[Listed records — start]
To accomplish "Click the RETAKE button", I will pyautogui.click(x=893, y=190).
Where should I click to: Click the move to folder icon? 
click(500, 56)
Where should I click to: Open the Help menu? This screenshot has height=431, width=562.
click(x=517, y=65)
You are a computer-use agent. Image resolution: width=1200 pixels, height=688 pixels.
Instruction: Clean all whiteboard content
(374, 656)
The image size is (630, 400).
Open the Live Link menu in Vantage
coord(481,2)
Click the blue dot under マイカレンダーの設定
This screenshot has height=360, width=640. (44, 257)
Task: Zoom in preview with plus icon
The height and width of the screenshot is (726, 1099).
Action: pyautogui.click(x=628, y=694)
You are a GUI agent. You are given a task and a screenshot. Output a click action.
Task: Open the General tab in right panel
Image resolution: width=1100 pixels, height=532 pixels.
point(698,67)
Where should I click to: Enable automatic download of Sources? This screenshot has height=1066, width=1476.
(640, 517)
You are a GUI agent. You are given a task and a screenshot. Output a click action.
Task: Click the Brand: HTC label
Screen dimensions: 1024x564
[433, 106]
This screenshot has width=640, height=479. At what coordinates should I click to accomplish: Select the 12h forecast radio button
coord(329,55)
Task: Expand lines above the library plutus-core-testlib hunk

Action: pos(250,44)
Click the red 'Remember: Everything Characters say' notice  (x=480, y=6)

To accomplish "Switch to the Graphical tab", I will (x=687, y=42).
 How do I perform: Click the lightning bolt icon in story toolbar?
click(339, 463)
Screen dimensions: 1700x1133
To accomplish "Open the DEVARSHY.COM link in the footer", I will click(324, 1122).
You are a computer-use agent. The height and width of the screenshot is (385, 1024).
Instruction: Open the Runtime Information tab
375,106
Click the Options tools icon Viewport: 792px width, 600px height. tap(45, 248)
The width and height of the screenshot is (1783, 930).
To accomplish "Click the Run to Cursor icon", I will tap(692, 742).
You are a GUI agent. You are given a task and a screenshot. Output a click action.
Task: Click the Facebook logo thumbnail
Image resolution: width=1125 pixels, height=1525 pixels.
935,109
[Listed records — finish]
Your instructions: What you copy out must be exactly the lines from the line containing "Where should I click to: Enable" through the end of the records.

Solution to this problem:
Where should I click to: Enable automatic download of Sources? This screenshot has height=1066, width=1476.
(640, 517)
You are a GUI agent. You are given a task and a screenshot. Output a click action.
Task: Click the Brand: HTC label
Screen dimensions: 1024x564
[433, 106]
This screenshot has width=640, height=479. At what coordinates should I click to accomplish: Select the 12h forecast radio button
coord(329,55)
Task: Expand lines above the library plutus-core-testlib hunk

Action: pos(250,44)
Click the red 'Remember: Everything Characters say' notice  (x=480, y=6)

To accomplish "Switch to the Graphical tab", I will (x=687, y=42).
 How do I perform: Click the lightning bolt icon in story toolbar?
click(339, 463)
Screen dimensions: 1700x1133
To accomplish "Open the DEVARSHY.COM link in the footer", I will click(324, 1122).
You are a computer-use agent. The height and width of the screenshot is (385, 1024).
Instruction: Open the Runtime Information tab
375,106
Click the Options tools icon Viewport: 792px width, 600px height. tap(45, 248)
The width and height of the screenshot is (1783, 930).
To accomplish "Click the Run to Cursor icon", I will tap(692, 742).
You are a GUI agent. You are given a task and a screenshot. Output a click action.
Task: Click the Facebook logo thumbnail
Image resolution: width=1125 pixels, height=1525 pixels.
935,109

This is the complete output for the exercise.